» RECORDS FOR THIS EXERCISE
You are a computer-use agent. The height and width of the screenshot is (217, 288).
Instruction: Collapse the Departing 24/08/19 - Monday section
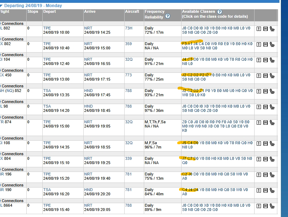(1, 6)
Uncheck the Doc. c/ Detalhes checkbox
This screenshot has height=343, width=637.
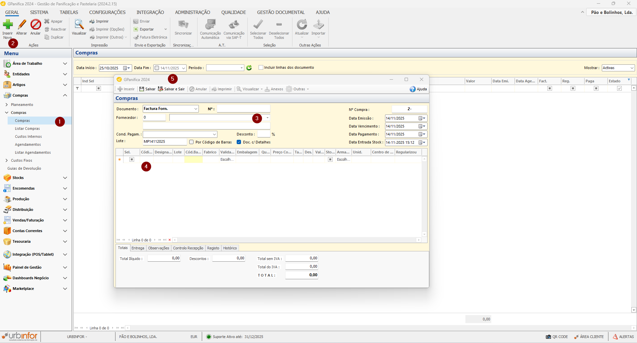click(239, 142)

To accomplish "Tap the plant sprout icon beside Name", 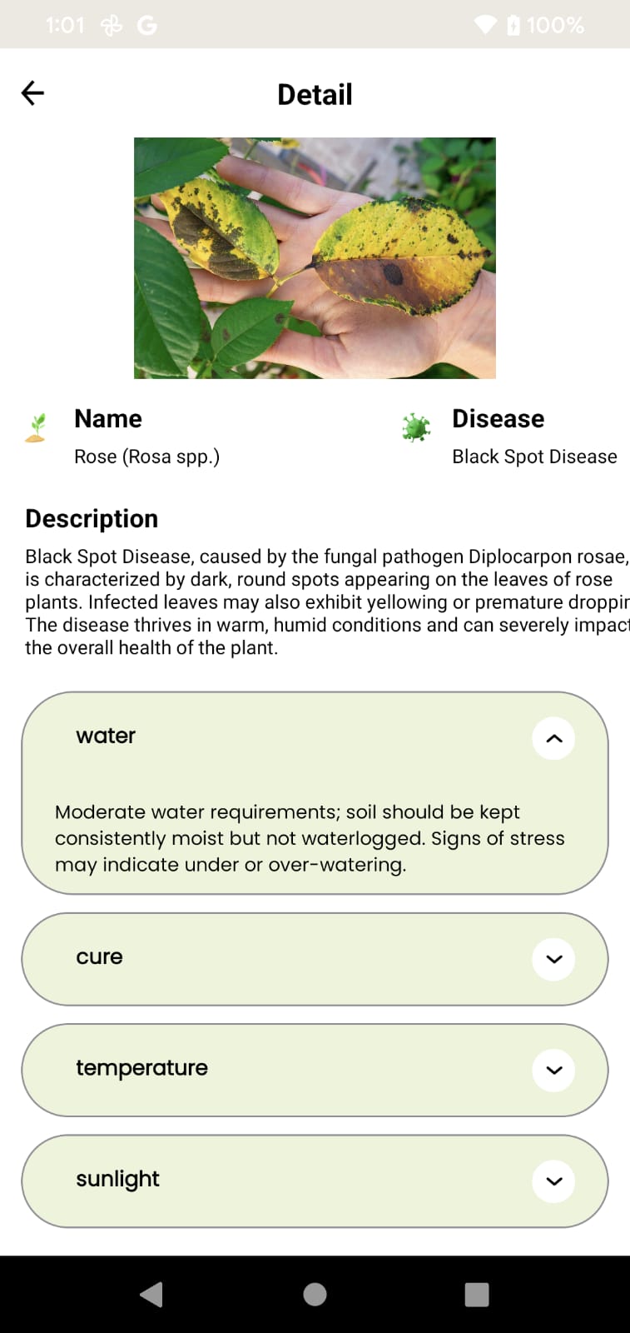I will 36,427.
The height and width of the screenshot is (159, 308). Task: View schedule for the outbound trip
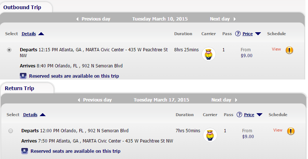click(276, 49)

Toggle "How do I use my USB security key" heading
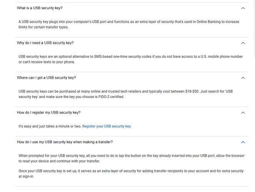point(65,142)
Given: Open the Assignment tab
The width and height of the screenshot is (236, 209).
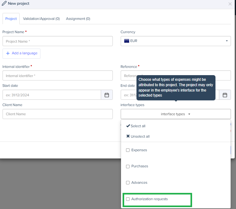Looking at the screenshot, I should click(x=78, y=19).
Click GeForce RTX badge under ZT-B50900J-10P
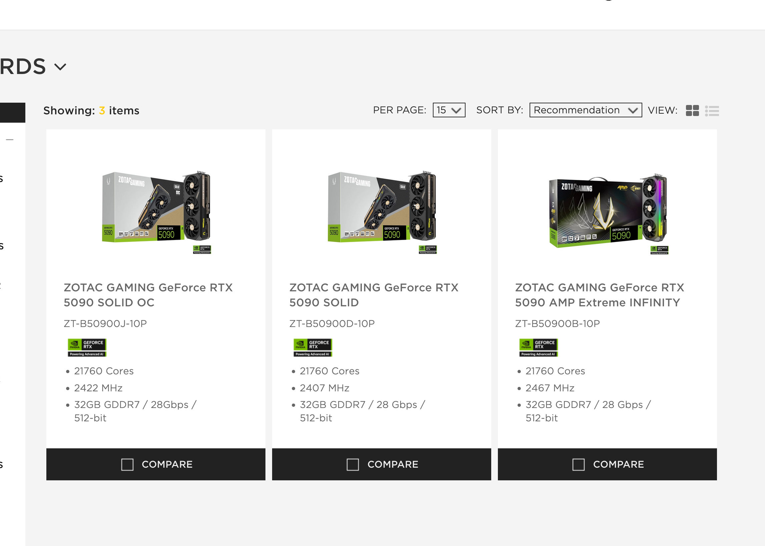This screenshot has height=546, width=765. [x=87, y=347]
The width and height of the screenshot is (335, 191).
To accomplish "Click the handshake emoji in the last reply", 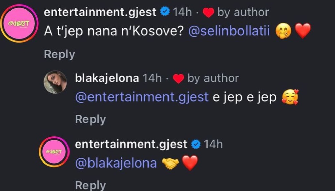I will tap(171, 164).
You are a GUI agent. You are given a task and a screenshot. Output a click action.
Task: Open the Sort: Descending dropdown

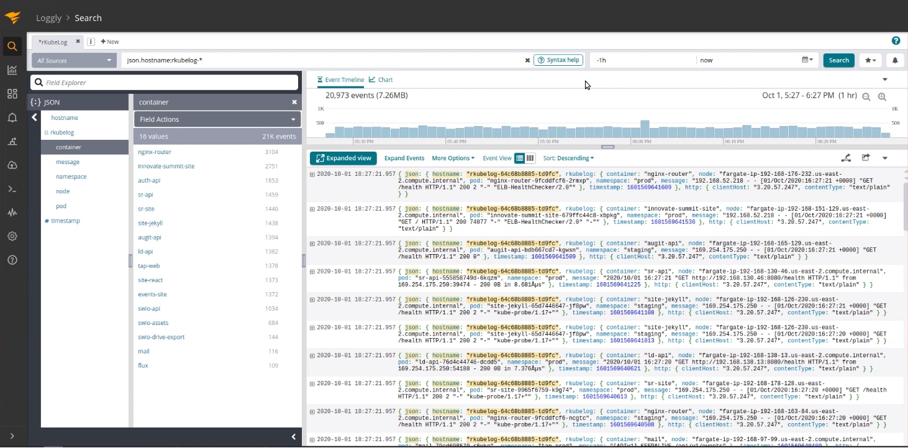pos(568,158)
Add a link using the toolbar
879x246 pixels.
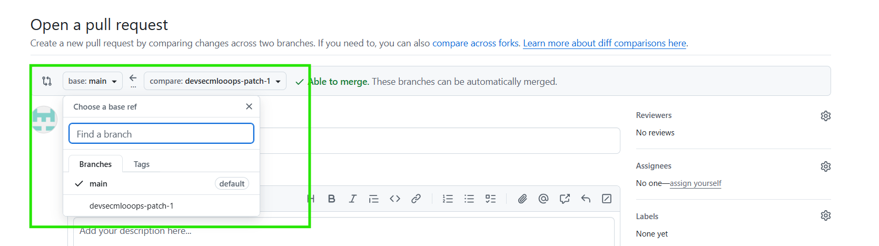416,199
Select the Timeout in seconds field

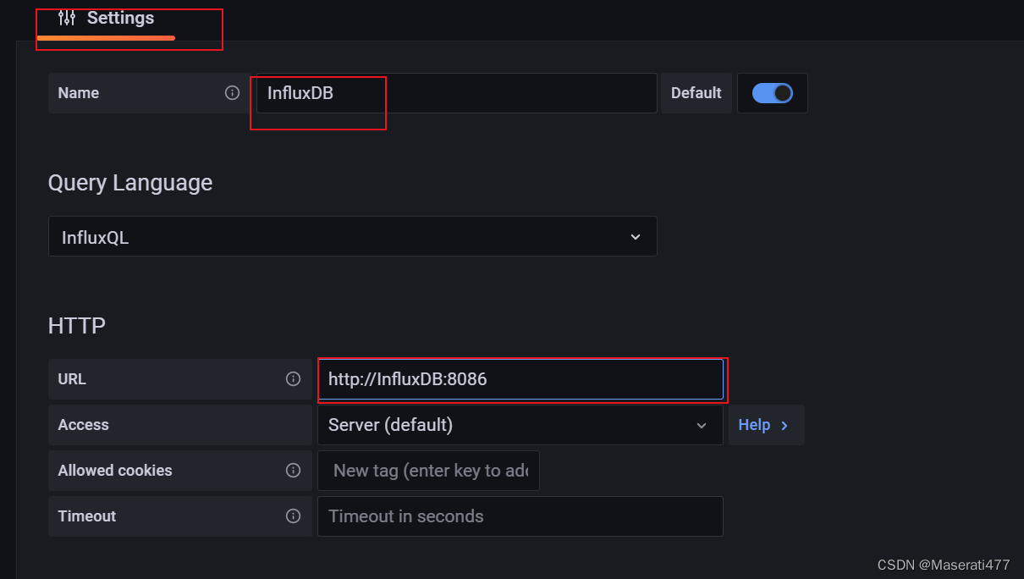[520, 516]
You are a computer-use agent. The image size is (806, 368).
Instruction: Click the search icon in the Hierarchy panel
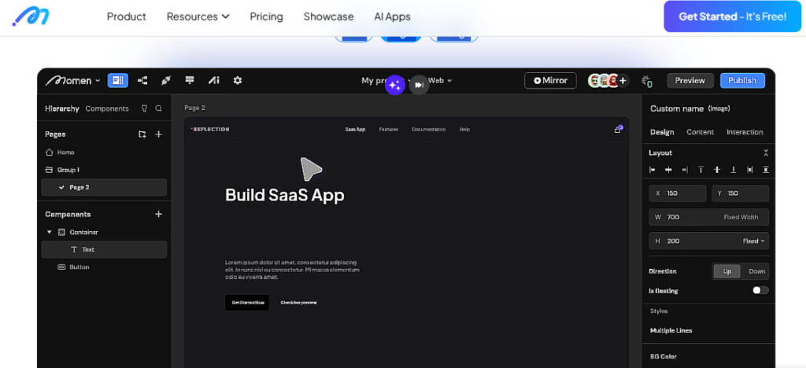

» EXERCISE BRIEF
Return each line of the listing that holds the string "agent".

» ANSWER SPACE
You are a computer-use agent. The height and width of the screenshot is (217, 288).
You are a GUI agent. You are given a task and a screenshot. Output a click action.
You are a computer-use agent. The image size is (806, 368).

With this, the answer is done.